_Activity:_ The line containing "[Search] (985, 1098)" marks the start; return it and every line after it in the listing below, exactly, through the last.

** Data shown follows **

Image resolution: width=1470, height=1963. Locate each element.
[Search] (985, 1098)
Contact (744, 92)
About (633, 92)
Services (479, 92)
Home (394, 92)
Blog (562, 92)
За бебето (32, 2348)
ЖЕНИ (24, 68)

** End of Data shown **

_Solution to the problem:_
[Search] (985, 1098)
Contact (744, 92)
About (633, 92)
Services (479, 92)
Home (394, 92)
Blog (562, 92)
За бебето (32, 2348)
ЖЕНИ (24, 68)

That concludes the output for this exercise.